Background and summary of events

  1. The resident also complained about the time taken for the landlord to respond to her information request relating to previous repairs for the building. However, the Service has explained that complaints related to the compliance of data requests are better suited to the Information Commissioners Office (ICO). Thus, this complaint point has not been considered in this report.
  2. The property is a one-bedroom flat held under a lease agreement since 2006. The leaseholder is identified as ‘the resident’ in this report.
  3. The landlord has confirmed that the resident’s mother has previously advised that she has some vulnerabilities. However, it does not have any records to say if the resident suffers from disabilities.
  4. The resident has explained that on 22 December 2020, she was advised that she had two gas leaks on the pipe outside her cupboard. She asserts that a gas meter engineer showed her a leak on the regulator and one of the pipework joints. The gas was capped for safety reasons.
  5. The resident raised a complaint with the landlord regarding the gas leak on the same day. The landlord acknowledged the complaint and advised that it would send a contractor to fix the leak.
  6. The gas provider visited the property and identified two leaks; however, it could only fix the leak on the regulator. The resident asserts that it stated it could not fix the other leak as it was not responsible for the pipework it was coming from.
  7. The resident chased the landlord via its online chat service after its contractor failed to attend the property. The landlord explained that an engineer would not be sent out as it was not responsible for pipework. The resident called the landlord because the chat ended unexpectedly. She asserted that it should be accountable for the leak because the pipe that required repair was in the communal areas. The landlord explained that a form should have been sent internally after the resident initially contacted it about the leak. Further, this form would resolve any issues around responsibility for the leak. However, she would need to call back in the morning as the relevant team was closed.
  8. On 23 December 2020, the gas provider sent another engineer to investigate the leak.

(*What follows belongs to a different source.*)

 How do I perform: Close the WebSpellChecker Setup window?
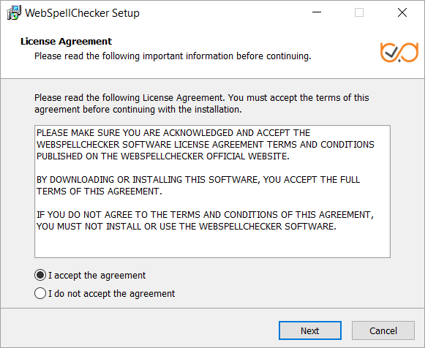click(402, 12)
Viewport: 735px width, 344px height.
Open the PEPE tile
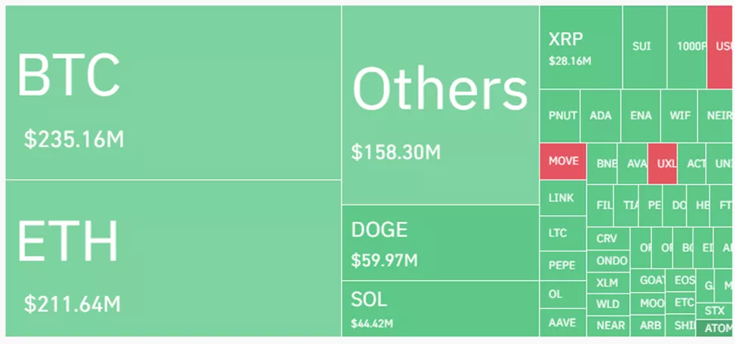pyautogui.click(x=562, y=266)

The engineer discovered the resident was still without heating and hot water because that cap previously placed on the gas had not been removed. After the inspection, the resident signed a document confirming that the gas was tested and then recapped because of an unlocated leak. This Service has not been provided a copy of this signed document.
  9. The resident and landlord discussed the reported leak over numerous emails on the same day. The resident asserted that she was without hot water or heating for 24 hours. The landlord’s responses were as follows:
    1. After speaking with the gas provider, it was aware that heating and hot water were working.
    2. The gas provider confirmed a leak on the regulator, which it fixed before turning the gas back on.
    3. The gas provider would not have switched the heating back on if there was a further leak in the pipework.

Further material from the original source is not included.